KUŞLARIN DİLİYLE
FERİDÜ’D-DÎN
ATTÂR
Öncelikle bu kitapla ilk tanışma hikâyemi
anlatmalıyım. Lise üçüncü sınıfta deli dizgin bir edebiyat hocamız vardı. Bir
derste o bahsetmişti. Öyle çok hatırlamıyorum aslında. Sîmurg, otuz kuş,
vadiler, silik birkaç kelime. Ama o gün bu gündür aklımda bu kitabın adı.
Okumak sekiz yıl sonraya nasip oldu. Her kitabın bir kaderi olduğuna inanırım.

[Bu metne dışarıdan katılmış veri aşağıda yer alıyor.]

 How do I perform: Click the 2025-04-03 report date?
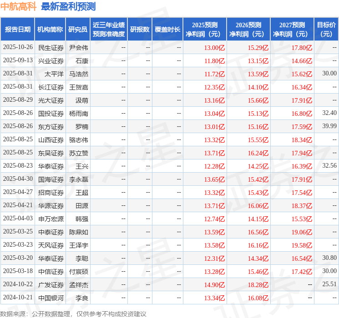(x=18, y=219)
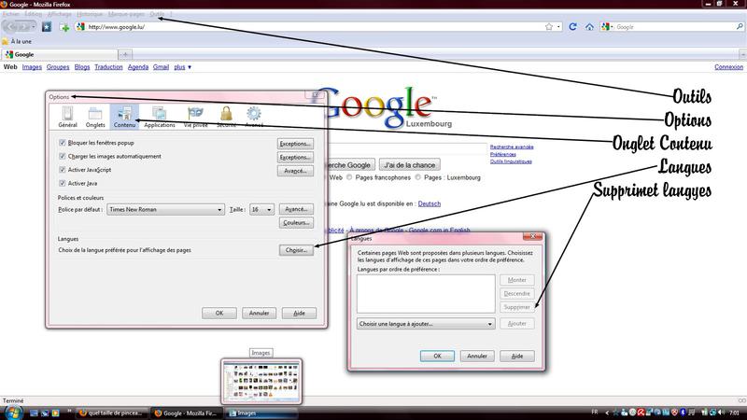The image size is (747, 420).
Task: Open the Marque-pages menu
Action: tap(125, 15)
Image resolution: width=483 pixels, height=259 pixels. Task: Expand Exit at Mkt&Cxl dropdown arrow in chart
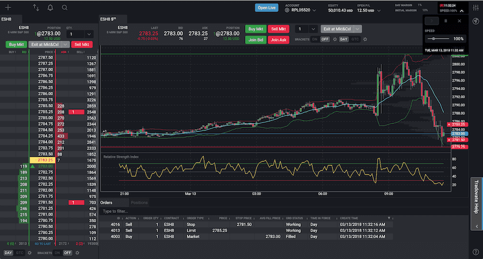[358, 29]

Elimdeki bu kitap da tam sekiz yıldır beni bekledi. Her bir sayfa, her mürekkep
damlası…
Sonunda
bir sonbaharda başladım okumaya. Ruhen yorgun olduğum, içimin duvarlarının
çöktüğü bir sonbaharda. Gece yarılarında gerçek aşkı düşünmeme vesile oldu
kuşlar. Her derdimden bir kuş uçurdum göğe. Kulak verdim Attâr’a; “ Dert ehli ol, çünkü derdin kendinin
dermanıdır.”
Öyle kolay okunan bir kitap değil hem hacim
hem de içerik olarak. Okurken dikkatli okumak, okunanların üzerine kafa yormak
gerek. Okudum, düşündüm, bolca çizdim altını cümlelerin, hikayelerin…
Feridü’d-dîn
Attâr kitabın sonuna bir bölüm eklemiş kendi ve yazdıkları hakkında bilgi
veren. Şöyle diyor:
“Ey
yol eri kitabıma şiir ve böbürlenme vesilesi olarak bakma. Defterime dertle bak
ki bendeki yüz dertten birine inanasın. Suret ehli benim sözlerime takılmış,
içinde boğulmuştur. Mana ehli ise sırlarımı kavramış, işin eri olmuş.
“
Divanım baştanbaşa divanelikten ibaret. Akıl bu sözlere yabancıdır.”
Kitabı ilk açtığımızda kuşları
görmek pek mümkün olmuyor. İlk yirmi
sayfayı önsöz, Attâr’ın hayatı ve eserleri oluşturuyor. Bu kısımdan Attâr’a
dair merakımızı giderecek derecede bilgi ediniyoruz. Bizim için en önemli ve
dikkat çekici olanı Hz. Mevlânâ’nın hocası olması.
Bu
bölümden sonra Attar yaklaşık elli sayfa Allah’ın birliği, Hz. Peygamber’e
medih ve Hulefa-i Raşidin’in faziletlerini anlatıyor. Bu bölüm bana biraz uzun
ve ağır geldi. Okumakta oldukça zorlandım desem yalan olmaz. Daha kısa
olabilirdi…
Kuşların
hikayesi dünyadaki tüm kuşların bir araya gelmesi ve her ülkenin padişahı olduğunu
kendi ülkelerinin artık padişahsız olamayacağını buna bir çare bulmaları gerektiğini
tartışmaları ile başlıyor:
Bu toplulukta bulunan Hüdhüd, Hz. Süleyman’ın
postacısıdır ve kendilerinin bir padişahı olduğunu diğer kuşlara anlatır.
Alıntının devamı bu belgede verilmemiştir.